■ TASK OBJECTIVE:
Look over the entries and say how many lines include the word "screenshot". Only the number, please.

━━━━━ DATA SHOWN

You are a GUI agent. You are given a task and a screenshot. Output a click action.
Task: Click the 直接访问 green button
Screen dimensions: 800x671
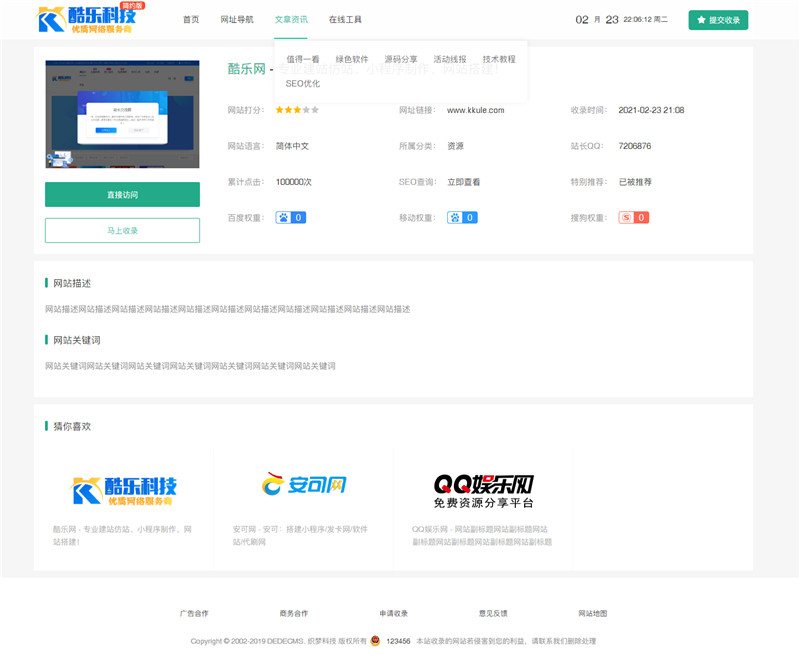pos(124,194)
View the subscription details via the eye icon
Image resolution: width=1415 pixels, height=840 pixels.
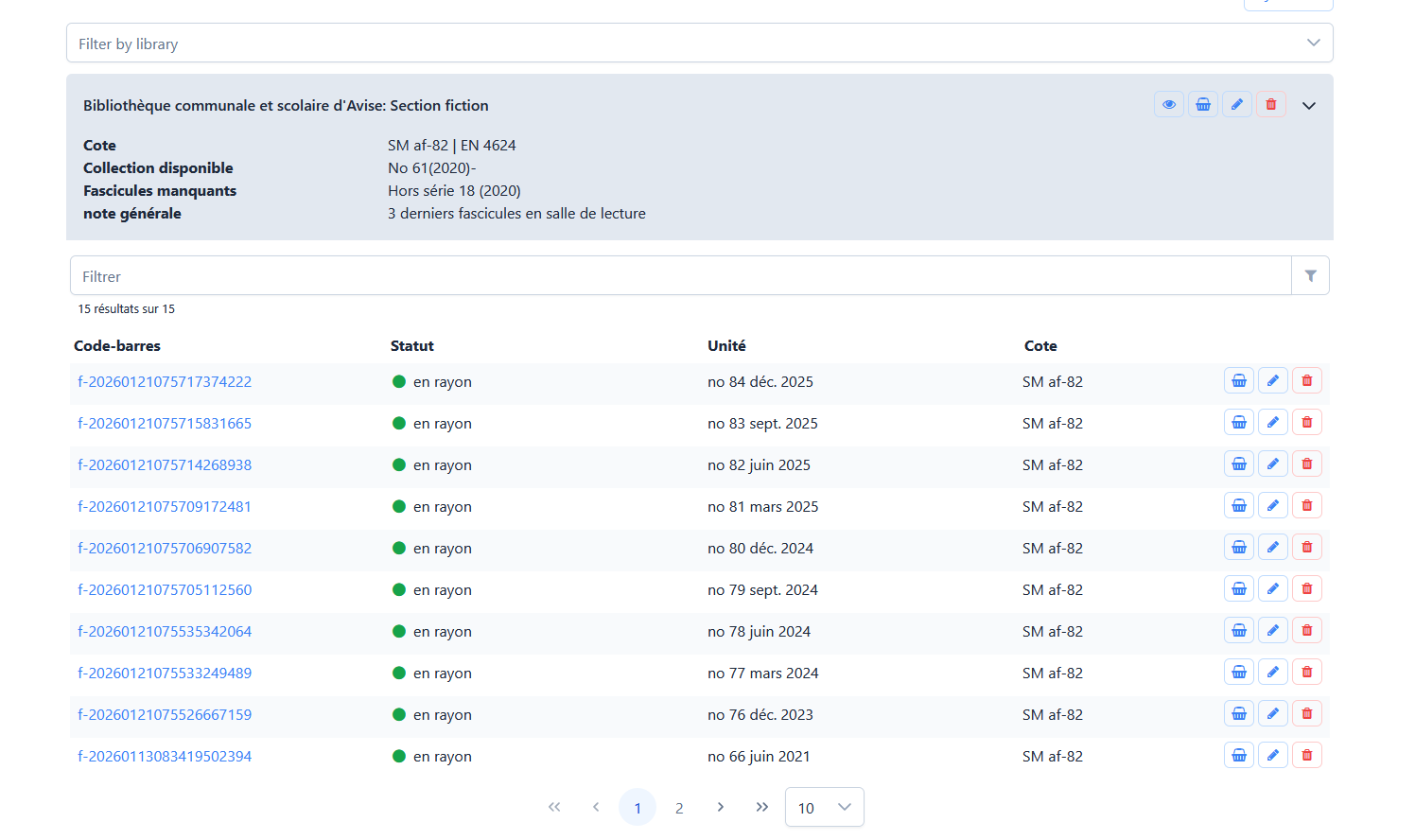pyautogui.click(x=1169, y=104)
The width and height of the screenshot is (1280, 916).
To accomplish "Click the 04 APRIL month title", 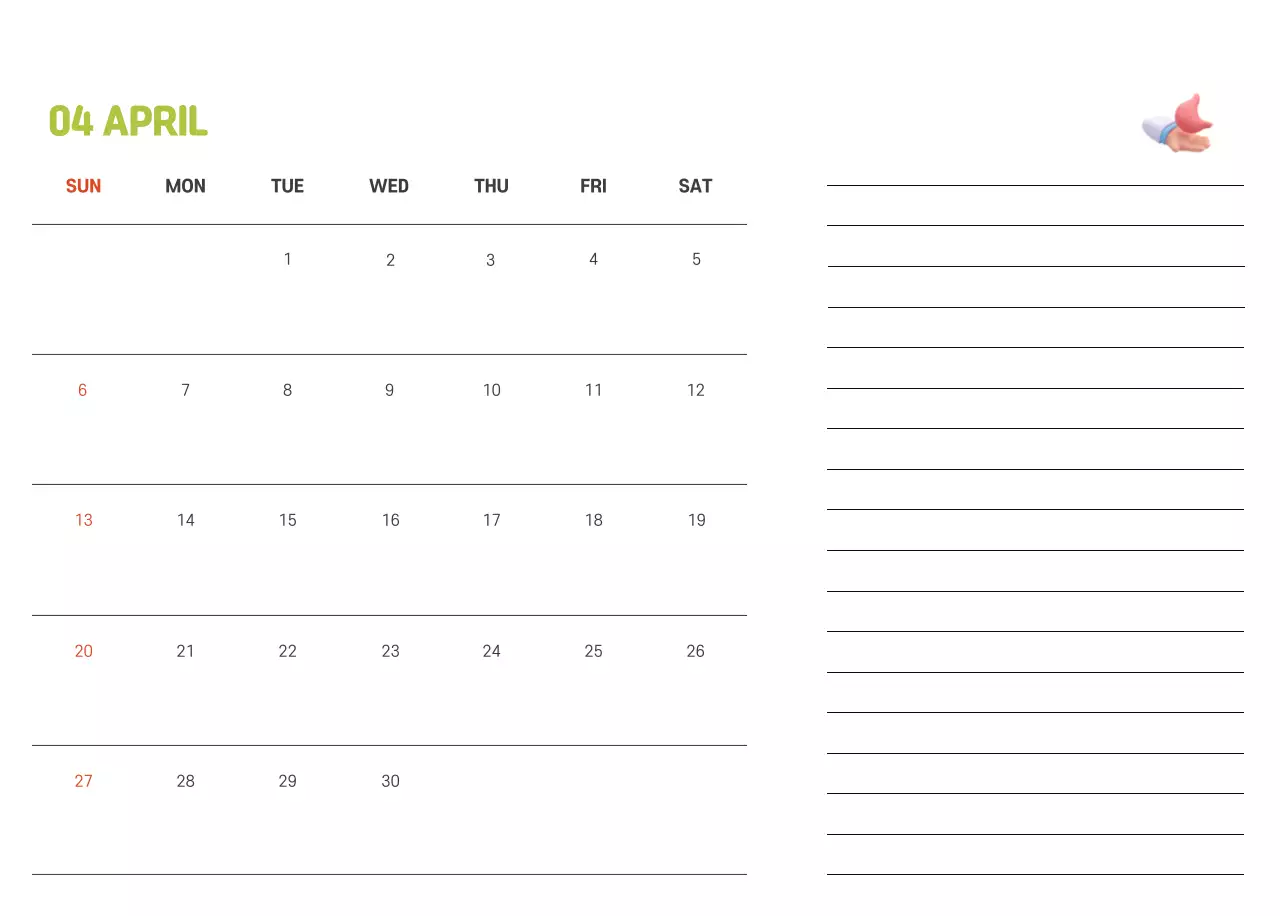I will (128, 121).
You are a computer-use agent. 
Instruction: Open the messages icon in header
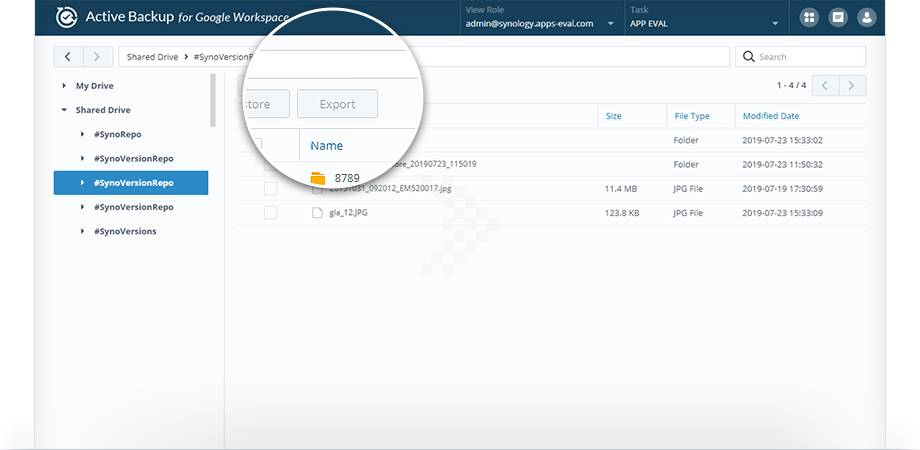[838, 17]
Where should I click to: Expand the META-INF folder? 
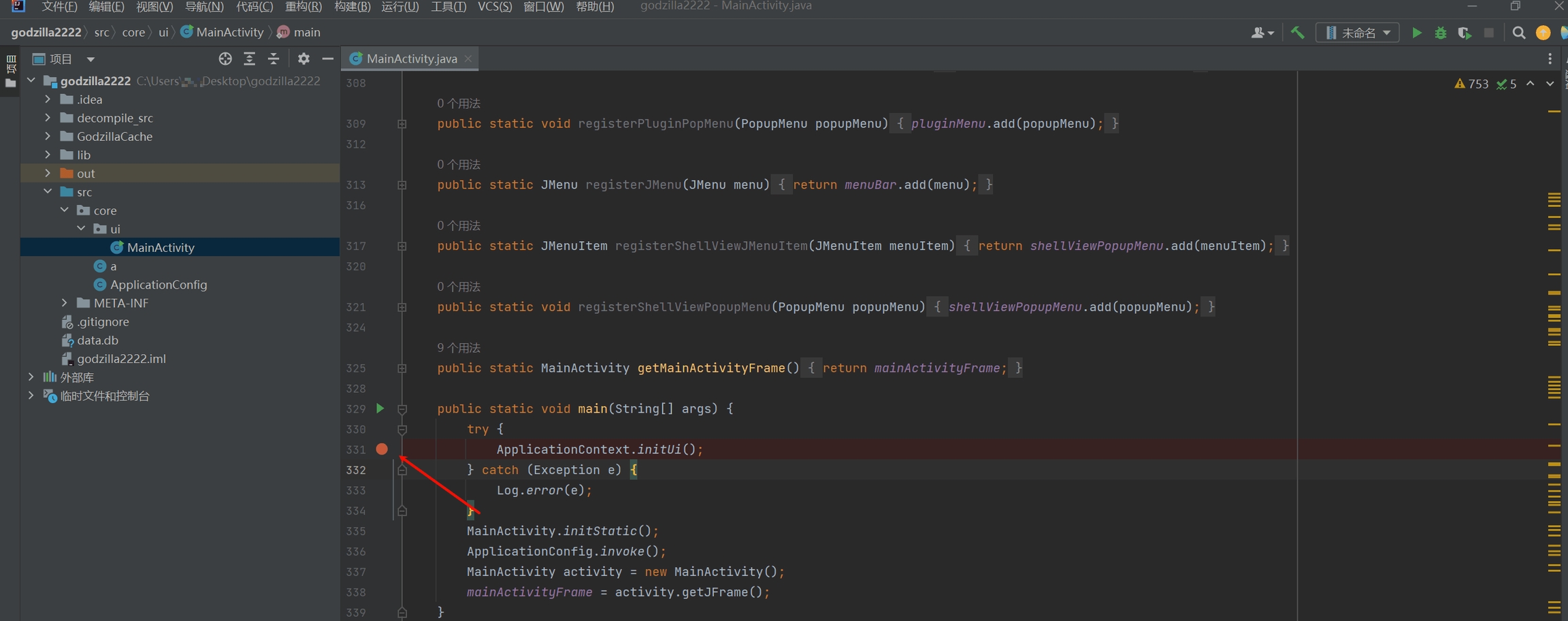(65, 303)
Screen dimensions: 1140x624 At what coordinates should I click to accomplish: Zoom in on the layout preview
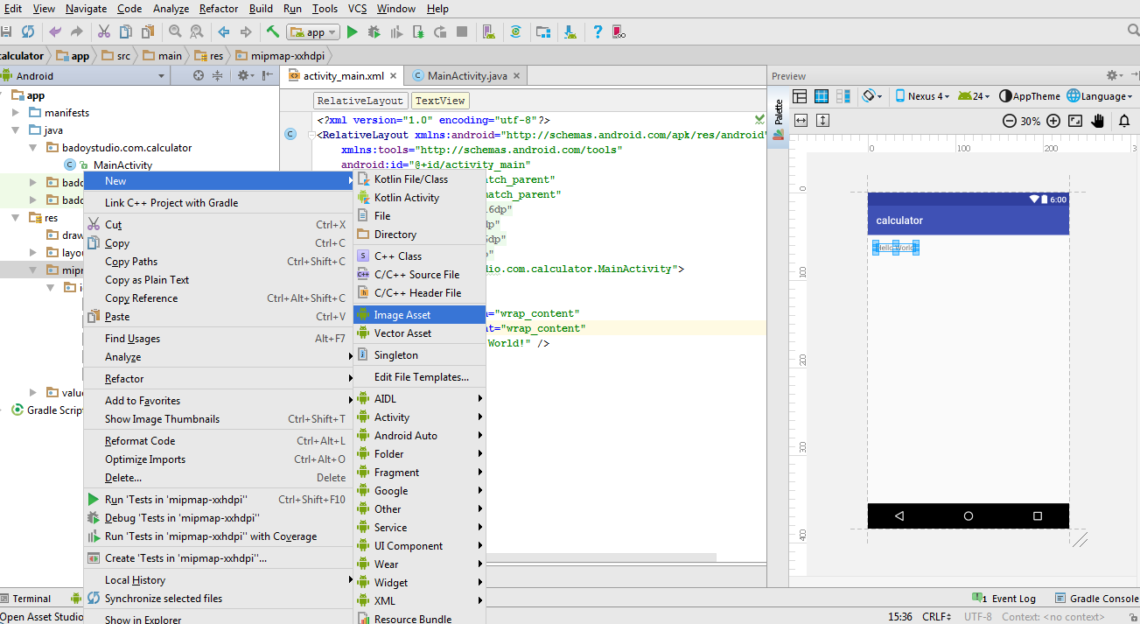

━━━━━━━━━━

■ THE COMPLETED TASK:
2